In this paper about aspect-based sentiment analysis (ABSA), we present the first version of a fine-grained annotated corpus for target-based opinion analysis (TBOA) to analyze economic activities or financial markets. We have annotated, at an intra-sentential level, a corpus of sentences extracted from documents representative of financial analysts’ most-read materials by considering how financial actors communicate about the evolution of event trends and analyze related publications (news, official communications, etc.). Since we focus on identifying the expressions of opinions related to the economy and financial markets, we annotated the sentences that contain at least one subjective expression about a domain-specific term. Candidate sentences for annotations were randomly chosen from texts of specialized press and professional information channels over a period ranging from 1986 to 2021. Our annotation scheme relies on various linguistic markers like domain-specific vocabulary, syntactic structures, and rhetorical relations to explicitly describe the author’s subjective stance. We investigated and evaluated the recourse to automatic pre-annotation with existing natural language processing technologies to alleviate the annotation workload.

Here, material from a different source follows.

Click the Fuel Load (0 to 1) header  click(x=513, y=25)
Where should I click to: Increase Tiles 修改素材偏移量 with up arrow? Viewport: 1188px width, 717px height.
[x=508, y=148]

Our aim is to propose a corpus usable on the one hand as training material for the automatic detection of the opinions expressed on an extensive range of domain-specific aspects and on the other hand as a gold standard for evaluation TBOA. In this paper, we present our pre-annotation models and evaluations of their performance, introduce our annotation scheme and report on the main characteristics of our corpus.
基于目标的经济金融叙事观点分析的细粒度注释语料库
在这篇关于基于方面的情感分析(ABSA)的论文中,我们提出了一个用于基于目标的意见分析(TBOA)的细粒度注释语料库的第一个版本,以分析经济活动或金融市场。通过考虑金融行为者如何就事件趋势的演变进行沟通,并分析相关出版物(新闻、官方通讯等),我们在句内层面对从金融分析师最常阅读的文件中提取的句子语料库进行了注释。由于我们专注于识别与经济和金融市场相关的意见表达,因此我们注释了包含至少一个关于特定领域术语的主观表达的句子。从1986年至2021年期间的专业报刊和专业信息渠道的文本中随机选择候选注释句子。我们的注释方案依赖于各种语言标记,如领域特定的词汇、句法结构和修辞关系,以明确地描述作者的主观立场。研究和评估了利用现有自然语言处理技术自动预标注以减轻标注工作量的方法。我们的目标是提出一个语料库,一方面可以作为自动检测在广泛的领域特定方面所表达的意见的培训材料,另一方面可以作为评价TBOA的金标准。在本文中,我们提出了我们的预标注模型及其性能评价,介绍了我们的标注方案,并报告了我们的语料库的主要特征。
本文章由计算机程序翻译,如有差异,请以英文原文为准。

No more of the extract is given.